■ **Selected passage**

Showing posts with label strength. Show all posts
Showing posts with label strength. Show all posts

1 December 2014

8b - 8c+ How?

Over on my personal blog the other day I was talking in passing about a period in my life about 9 years ago when I took my best sport climbing grade from around 8b to 8c+ in about a year and a half. On Twitter, Sean picked up on this and thought that would be a good subject for a blog post. Here is the short answer:

I started fingerboarding.

But it’s not as simple as that. So here is the long answer. I was replying to Sean in 140 character stylee that I would explain but there are no secrets and the explanation would be nothing that isn’t in my book 9 out of 10. However, personal stories are always helpful if you highlight how the results link back to the underlying principles.

You might be tempted to take my short answer above and think if you just fingerboard, you too will climb 8c+. It’s unlikely to say the least. That’s because basic strength may well not be your weakness. I think it’s fair to say that most climbers would say they feel their strength level is a performance weakness relative to technique. I’ve spent much of my climbing coaching career repeatedly trying to convince climbers otherwise. In fact, in almost every climbing wall on a busy evening you’ll see climbers with enough strength to climb 8c+, but will never even get close to this grade.

What was slightly unusual about my background in climbing was how little I time I spent in climbing walls during that period. I climbed outdoors, year round. My staple diet of climbing was trying super technical projects at Dumbarton Rock. I really valued the fact that they could be cracked by exploring every subtle detail of the technique used to climb them in place of brute strength. When conditions allowed, I’d be teetering about on hard mixed routes, mountain trad, sport climbing, sea cliffs, etc, etc. I had built up a huge depth of experience as a tactician. In other words, if a project was 100% of my strength limit, I’d still have a 100% chance of succeeding on it. Fear of falling, redpoint nerves, mistakes on the lead, finding the best sequence were all things I’d put huge volumes of hours into developing. One thing I hadn’t really done was trained strength properly.

■ **Given entries**
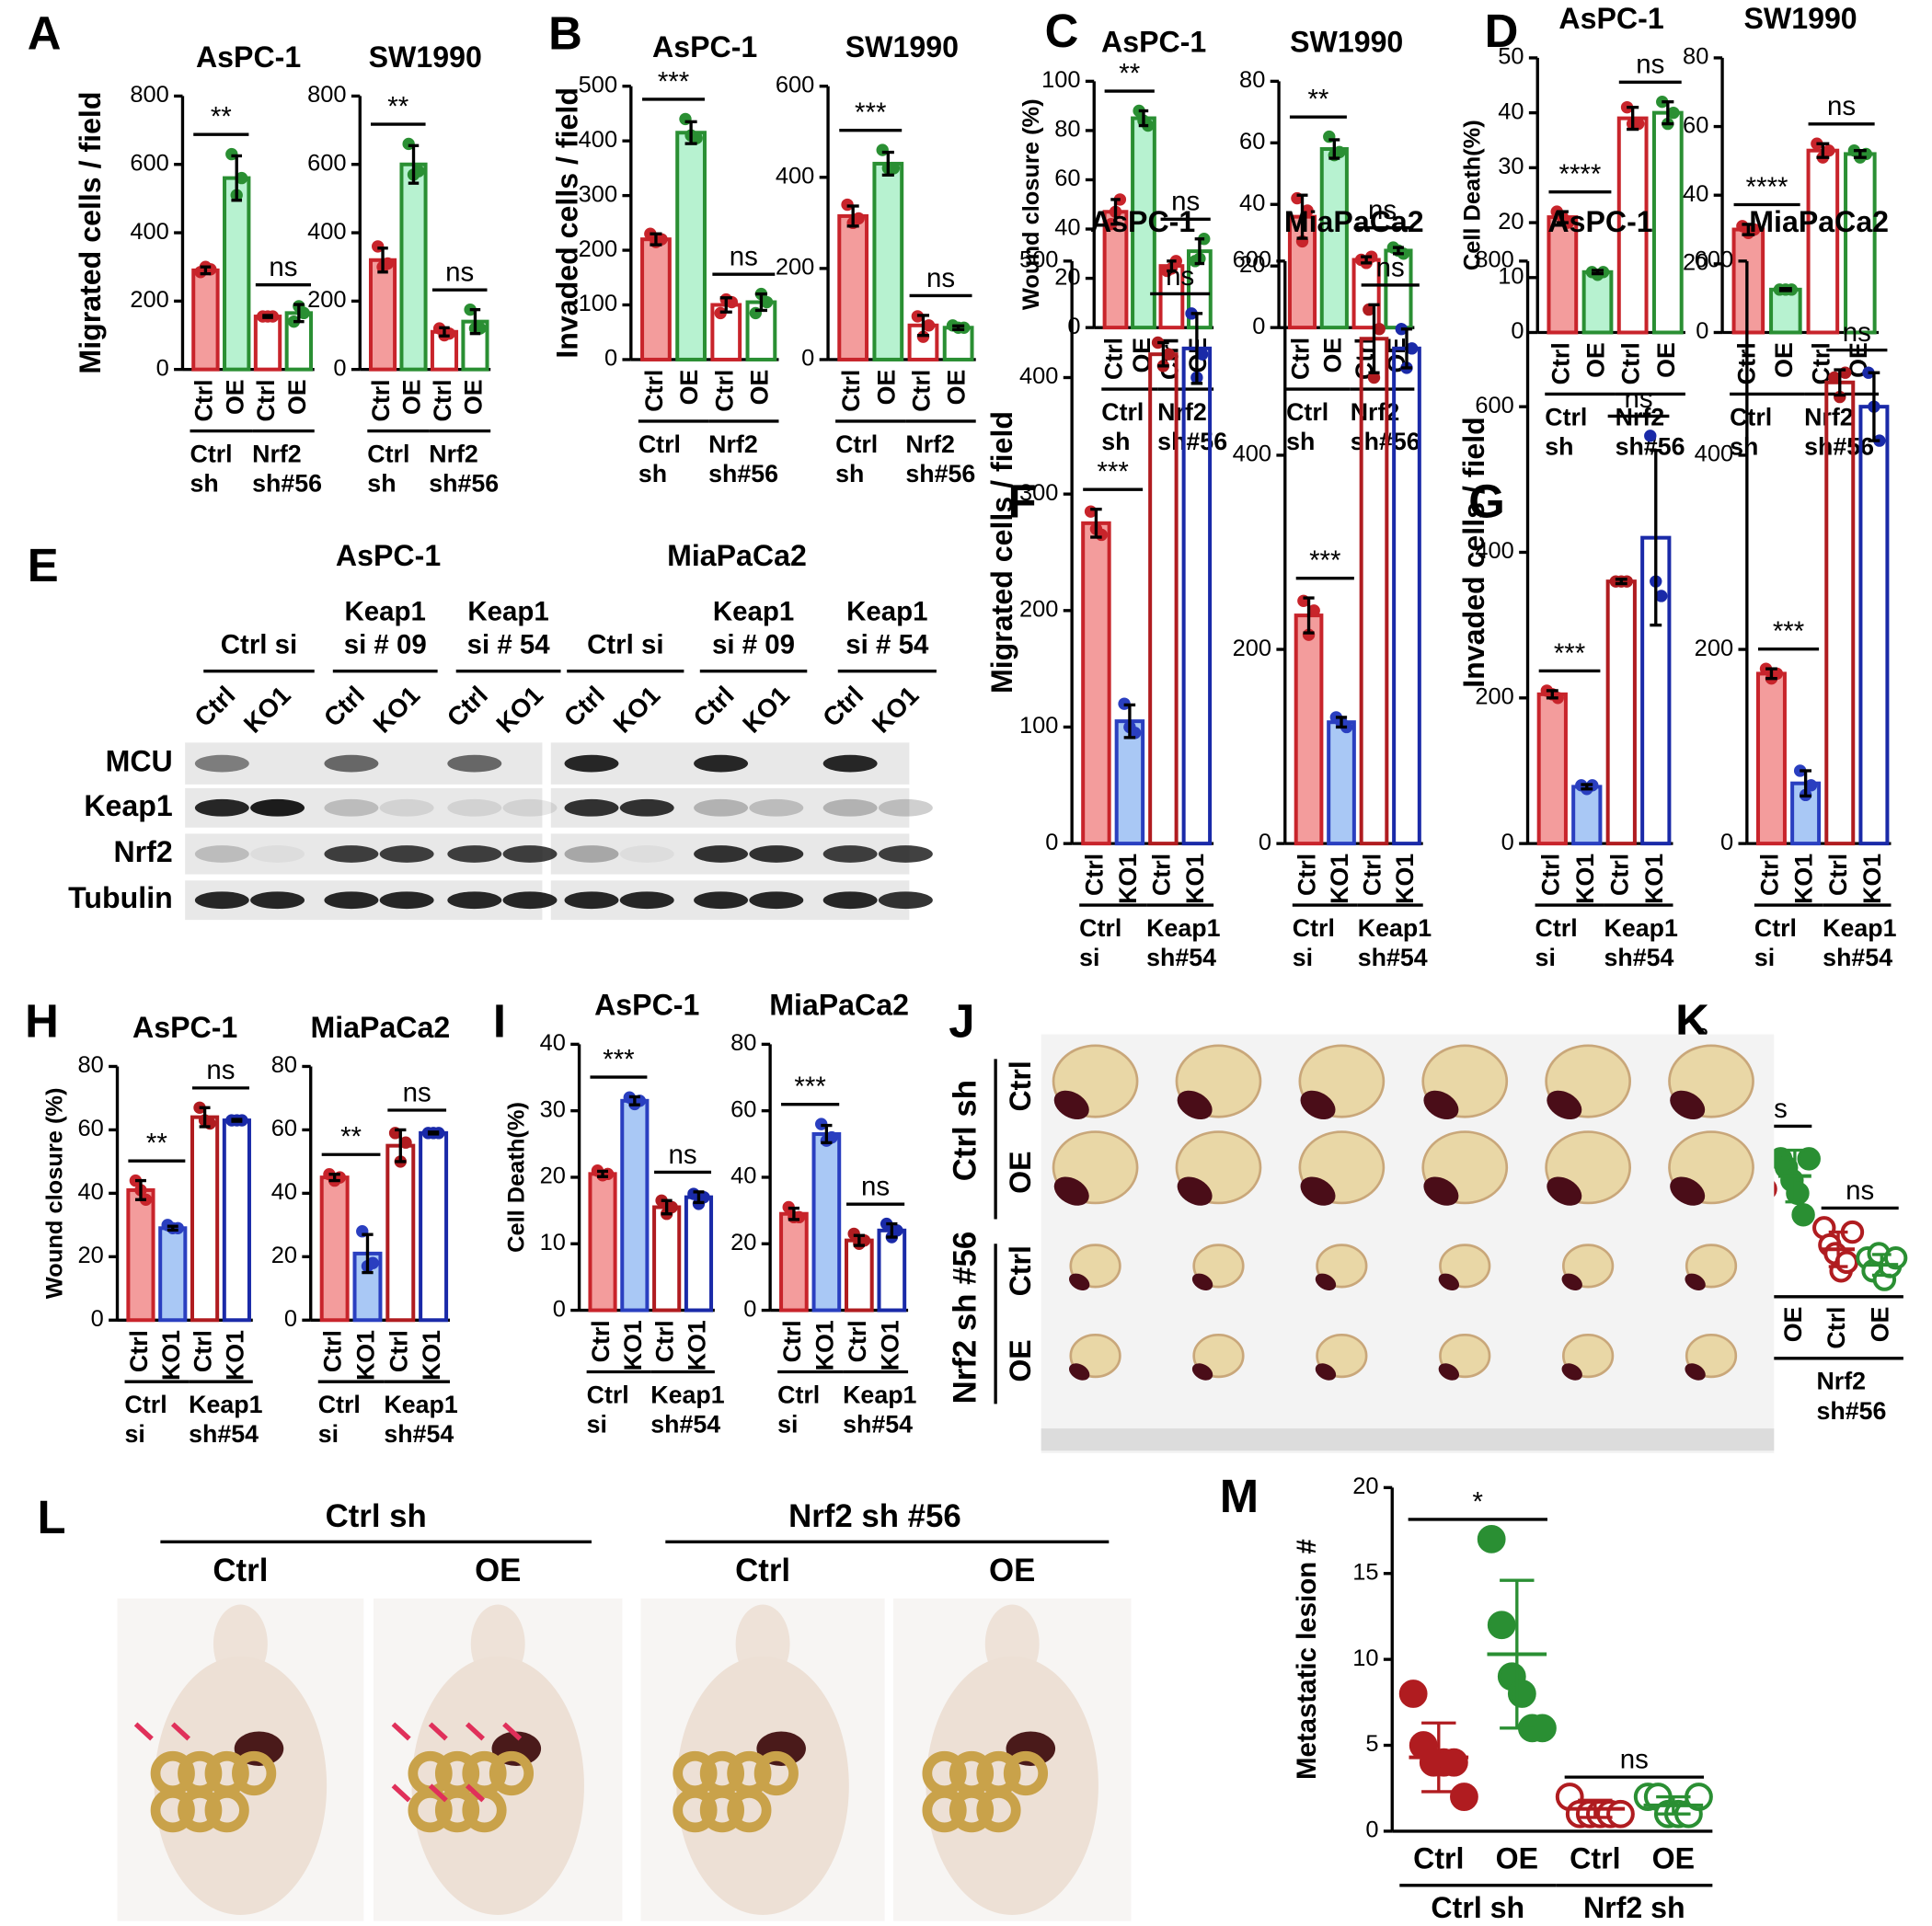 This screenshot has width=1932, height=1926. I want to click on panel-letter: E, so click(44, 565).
==
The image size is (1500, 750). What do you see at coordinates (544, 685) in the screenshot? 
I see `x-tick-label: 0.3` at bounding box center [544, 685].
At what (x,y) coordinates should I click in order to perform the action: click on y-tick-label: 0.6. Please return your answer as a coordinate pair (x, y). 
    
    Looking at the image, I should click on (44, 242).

■ **Exercise**
Reproduce the climbing post word for word, from "I started fingerboarding." up to and including "the underlying principles.". The data comes from a separate source, not from the climbing post.

■ **Exercise response**
I started fingerboarding.

But it’s not as simple as that. So here is the long answer. I was replying to Sean in 140 character stylee that I would explain but there are no secrets and the explanation would be nothing that isn’t in my book 9 out of 10. However, personal stories are always helpful if you highlight how the results link back to the underlying principles.